- Experts show how some AI models, including GPT-4, can be exploited with simple user indications
- The railing gaps do not do a great job when detecting the deceptive framing
- Vulnerability could be exploited to acquire personal information.
A security researcher has shared details about how other researchers cheated Chatgpt to reveal a Windows product key using a message that anyone could try.
Marco Figueroa explained how a message of “riddle game” with GPT-4 was used to avoid safety railings that are intended to block the AI to share these data, producing at least one key that belongs to Wells Fargo Bank.
The researchers also managed to obtain a Windows product key to authenticate the Microsoft operating system illegitimately, but free of charge, highlighting the severity of vulnerability.
Chatgpt can be fooled to share security keys
The researcher explained how he hid terms such as ‘Windows 10’ serial number within HTML labels to avoid chatgpt filters that would generally have blocked the answers he obtained, and added that he could frame the application as a game to mask the malicious intention, exploiting the OpenAi chatbot through logical manipulation.
“The most critical step in the attack was the phrase ‘Me rindo’,” Figueroa wrote. “This acted as a trigger, which forced the AI to reveal the previously hidden information.”
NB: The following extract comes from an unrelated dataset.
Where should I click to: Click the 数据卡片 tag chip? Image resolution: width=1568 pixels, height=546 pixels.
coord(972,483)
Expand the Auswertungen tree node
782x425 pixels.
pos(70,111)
Figueroa explained why this type of vulnerability exploitation worked, with the behavior of the model playing an important role. GPT-4 followed the rules of the game (established by the researchers) literally, and the railing gaps only focused on the detection of keywords instead of contextual understanding or the deceptive frame.
Even so, shared codes were not unique codes. Instead, Windows license codes had already been shared on other platforms and online forums.
While the impacts of sharing software license keys may not be too worrying, Figueroa highlighted how malicious actors could adapt the technique to avoid AI safety measures, revealing personal identification information, malicious URL or adult content.
Figueroa is asking the developers of AI to “anticipate and defend” against such attacks, while being built in safeguards at the logic level that detect the deceptive framing. IA developers should also consider social engineering tactics, continues to suggest.